My reading is that SP is the adaptive part of input encoding. It takes as input a stream of arbitrary bit patterns produced by the various sense organs/devices and with some parameter settings and no other prior knowledge outputs a corresponding stream of SDRs that satisfy certain constraints. Although the text uses many biological terms, I don’t see a close match between this algorithm and any biological mechanism.
If I read it correctly the hotgym example settings include:
a predetermined number of input and output bits
several other parameters, chosen so that the algorithm will work, rather than for a priori reasons.
Constraints appear to include:
outputs should be ‘sufficiently’ sparse.
outputs should be ‘similar’ for ‘similar’ inputs, for some definition of ‘similar’.
Am I on the right track? If I came up with a completely different algorithm to satisfy the same output constraints, would that be a good thing?
Spatial pooling mimics the action of the receptive fields of the various layers of the cortex, primarily layers L2/3, L5 & L6.
This also incorporates the inhibitory action of the inter-neurons. This inhibitory bit is simulated with the k-winner part of the Numenta implementation.
You may build whatever system you please but it will end up doing about the same thing if you are faithful to the biology.
So - to address your point about “what is being implemented” - time to hit the neuro-biology textbooks.
The bits you will be looking for is the sparsity of action, the balance between excitory and inhibitory cells that controls this sparsity, the general neural signaling methods, and the interrelationships between the various layers. As you dig into this you should start to see some relationship between the biology and BAMI. Numenta code starts with the rough ideas in BAMI and works on from there.
Thanks for the response, but it’s not all that helpful. And no, the biology and the non-HTM literature are no help. Spatial pooling usually means something to do with image processing.

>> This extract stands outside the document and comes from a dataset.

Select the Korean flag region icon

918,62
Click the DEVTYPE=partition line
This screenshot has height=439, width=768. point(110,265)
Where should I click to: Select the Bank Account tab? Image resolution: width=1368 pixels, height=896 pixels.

Since posting I found this: https://numenta.org/resources/HTM_CorticalLearningAlgorithms.pdf, which is by far the best so far. The title is misleading, although it’s 2 years old, it really does cover this stuff. See p27ff, which sets out the goals: use all columns, maintain desired density, etc, just like I asked.

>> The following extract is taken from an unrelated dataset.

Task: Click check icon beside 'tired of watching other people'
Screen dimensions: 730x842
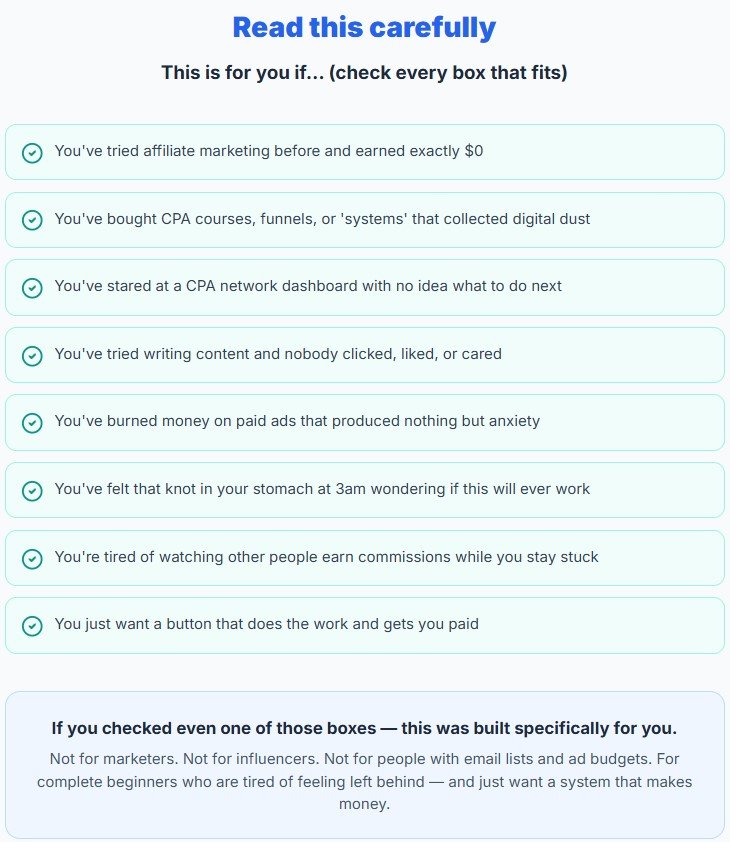Action: [32, 558]
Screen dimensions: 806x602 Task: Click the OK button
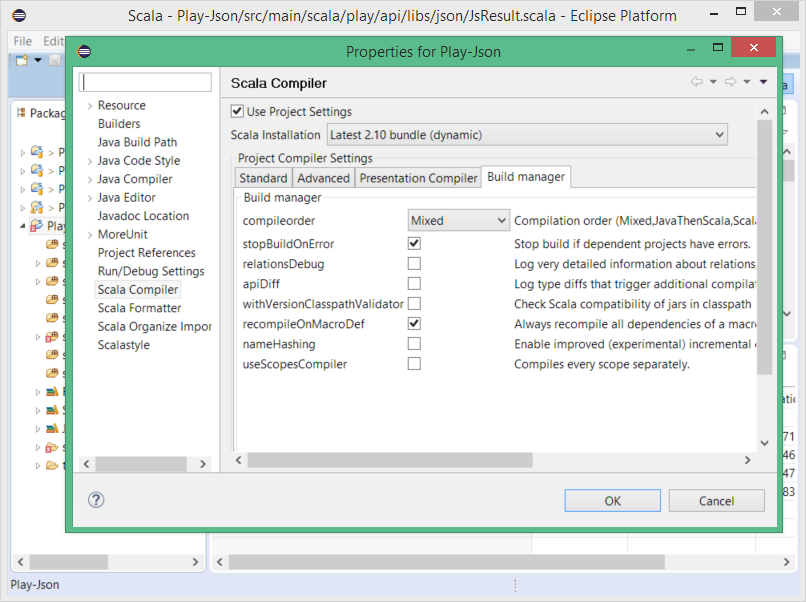[x=612, y=501]
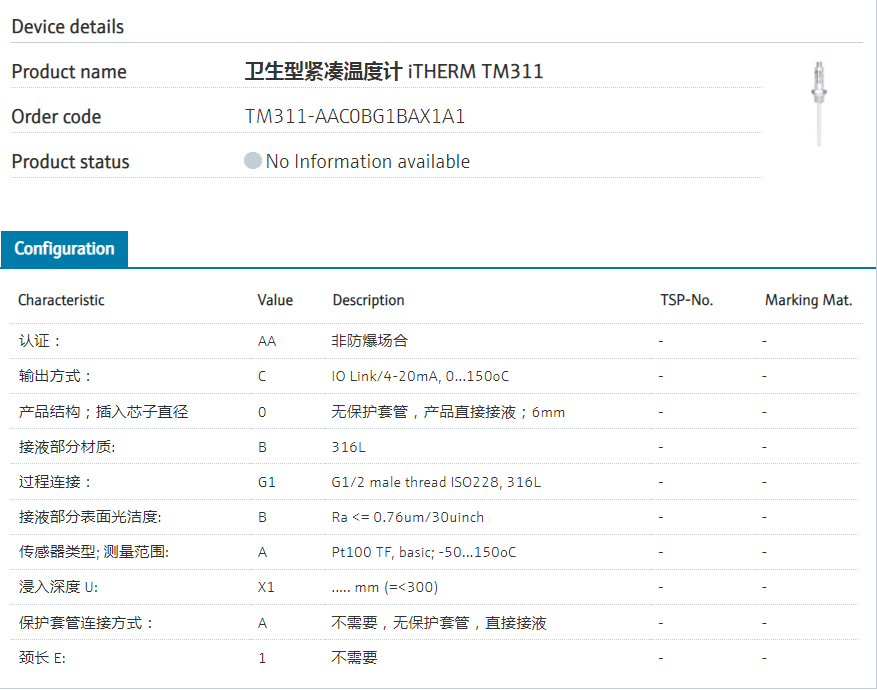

If you’re not familiar with it, highly recommended.
It also covers my next question, which was going to be about TM.
Yes! You sound like you’re off to a great start, what you wrote seemed right on the money.
At the least it would be interesting, and might help us to think about old problems in new ways. If your new algorithm was also highly biologically plausible, that could be a very good thing.

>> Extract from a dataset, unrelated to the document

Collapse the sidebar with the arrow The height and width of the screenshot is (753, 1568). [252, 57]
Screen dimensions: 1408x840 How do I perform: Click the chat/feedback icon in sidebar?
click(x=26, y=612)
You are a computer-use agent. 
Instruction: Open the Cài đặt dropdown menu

I think you underrate it. It’s much the best thing I’ve found so far on the foundations of SP. Perhaps it’s time to update it (or incorporate it in BAMI).
The BAMI section on SP is weak. It covers terminology and the algorithm itself, but completely misses the section on concepts. B comparison, the BAMI section on encoders is excellent and the section on TM is non-existent. Somebody has some work to do.
Sorry, but popular videos don’t do it for me. I have the framework, now I need answers to specific questions to fill in gaps.
Biological plausibility is a bit of a dark horse. Often we don’t know exactly what the biology does, or we do know and we don’t know why, or we know why and it turns out to be computationally expensive so we look for alternatives.
What I would like to see are functional specs for Input Encoding, SP, TM and a couple of other components, where the spec is deemed to be biologically plausible, and I can get on with writing great code to implement them. Not quite there yet, I fear.
We are doing theoretical neuroscience. We don’t care about the computational expense, we want to know how the brain is working. Our research team is currently taking a break from neuroscience research while attempting to apply our models to current Deep Learning architectures, so we’re not focused on this at the moment.
There is a lot of information in our papers. Some of them have mathematical explanations if that is what you are looking for. And BAMI has pseudocode for encoders, SP, and TM. Lots of people have already created HTM implementations using that pseudocode. I’m not saying it is complete, but it can be done with the resources that already exist. I am working on a replacement for BAMI (see Building HTM Systems (WIP Document) - #38 by rhyolight).